Saved entries:
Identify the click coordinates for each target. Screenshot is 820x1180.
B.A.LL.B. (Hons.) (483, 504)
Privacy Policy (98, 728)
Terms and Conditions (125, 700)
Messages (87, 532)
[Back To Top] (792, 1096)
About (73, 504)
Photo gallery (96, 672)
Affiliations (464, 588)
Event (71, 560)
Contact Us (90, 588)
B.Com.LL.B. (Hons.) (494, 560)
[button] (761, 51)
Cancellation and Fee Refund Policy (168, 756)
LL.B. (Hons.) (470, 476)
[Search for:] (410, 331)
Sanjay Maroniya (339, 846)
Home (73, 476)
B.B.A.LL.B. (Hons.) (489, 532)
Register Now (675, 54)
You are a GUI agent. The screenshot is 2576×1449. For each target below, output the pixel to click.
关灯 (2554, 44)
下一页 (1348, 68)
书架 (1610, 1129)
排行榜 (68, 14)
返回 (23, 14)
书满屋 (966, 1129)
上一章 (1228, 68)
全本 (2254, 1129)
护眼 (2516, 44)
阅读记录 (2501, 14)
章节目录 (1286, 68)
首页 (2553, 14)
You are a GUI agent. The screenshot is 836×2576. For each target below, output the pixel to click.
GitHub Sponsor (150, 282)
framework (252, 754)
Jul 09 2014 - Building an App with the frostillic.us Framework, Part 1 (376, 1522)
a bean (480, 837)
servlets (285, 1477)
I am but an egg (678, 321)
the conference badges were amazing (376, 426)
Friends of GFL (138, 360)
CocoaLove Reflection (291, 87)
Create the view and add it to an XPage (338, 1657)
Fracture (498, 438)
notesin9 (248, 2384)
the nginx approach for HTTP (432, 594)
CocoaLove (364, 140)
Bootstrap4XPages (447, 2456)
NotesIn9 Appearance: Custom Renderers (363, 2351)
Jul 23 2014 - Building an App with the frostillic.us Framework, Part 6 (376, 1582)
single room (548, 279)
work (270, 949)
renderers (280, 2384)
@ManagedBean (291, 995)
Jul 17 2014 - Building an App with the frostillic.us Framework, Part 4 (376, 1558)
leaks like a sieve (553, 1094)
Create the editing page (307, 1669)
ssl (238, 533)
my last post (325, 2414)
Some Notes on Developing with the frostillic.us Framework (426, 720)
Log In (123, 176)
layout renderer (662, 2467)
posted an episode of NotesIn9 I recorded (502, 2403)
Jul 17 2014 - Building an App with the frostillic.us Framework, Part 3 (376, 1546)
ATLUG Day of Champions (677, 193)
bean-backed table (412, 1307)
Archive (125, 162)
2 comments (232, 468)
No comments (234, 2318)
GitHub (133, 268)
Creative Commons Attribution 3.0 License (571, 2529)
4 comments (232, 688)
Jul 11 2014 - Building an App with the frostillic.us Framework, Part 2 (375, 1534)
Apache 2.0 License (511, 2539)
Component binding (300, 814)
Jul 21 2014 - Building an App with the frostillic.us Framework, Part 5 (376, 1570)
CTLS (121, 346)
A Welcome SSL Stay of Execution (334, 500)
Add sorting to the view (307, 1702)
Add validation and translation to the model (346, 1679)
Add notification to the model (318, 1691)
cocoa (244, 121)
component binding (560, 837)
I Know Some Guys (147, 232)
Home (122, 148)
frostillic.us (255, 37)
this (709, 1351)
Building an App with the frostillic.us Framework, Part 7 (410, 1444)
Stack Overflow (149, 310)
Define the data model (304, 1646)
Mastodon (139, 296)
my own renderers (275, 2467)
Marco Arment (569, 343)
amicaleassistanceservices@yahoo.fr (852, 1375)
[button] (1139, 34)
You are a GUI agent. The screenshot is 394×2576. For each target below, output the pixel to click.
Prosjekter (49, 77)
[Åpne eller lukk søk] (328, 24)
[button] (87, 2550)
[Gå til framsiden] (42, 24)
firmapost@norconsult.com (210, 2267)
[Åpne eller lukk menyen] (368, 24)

## Activity
From the records above, print only the lines between the one holding "GitHub Sponsor (150, 282)" and the one holding "NotesIn9 Appearance: Custom", inclusive, exactly as they stand.

## Result of this task
GitHub Sponsor (150, 282)
framework (252, 754)
Jul 09 2014 - Building an App with the frostillic.us Framework, Part 1 (376, 1522)
a bean (480, 837)
servlets (285, 1477)
I am but an egg (678, 321)
the conference badges were amazing (376, 426)
Friends of GFL (138, 360)
CocoaLove Reflection (291, 87)
Create the view and add it to an XPage (338, 1657)
Fracture (498, 438)
notesin9 (248, 2384)
the nginx approach for HTTP (432, 594)
CocoaLove (364, 140)
Bootstrap4XPages (447, 2456)
NotesIn9 Appearance: Custom Renderers (363, 2351)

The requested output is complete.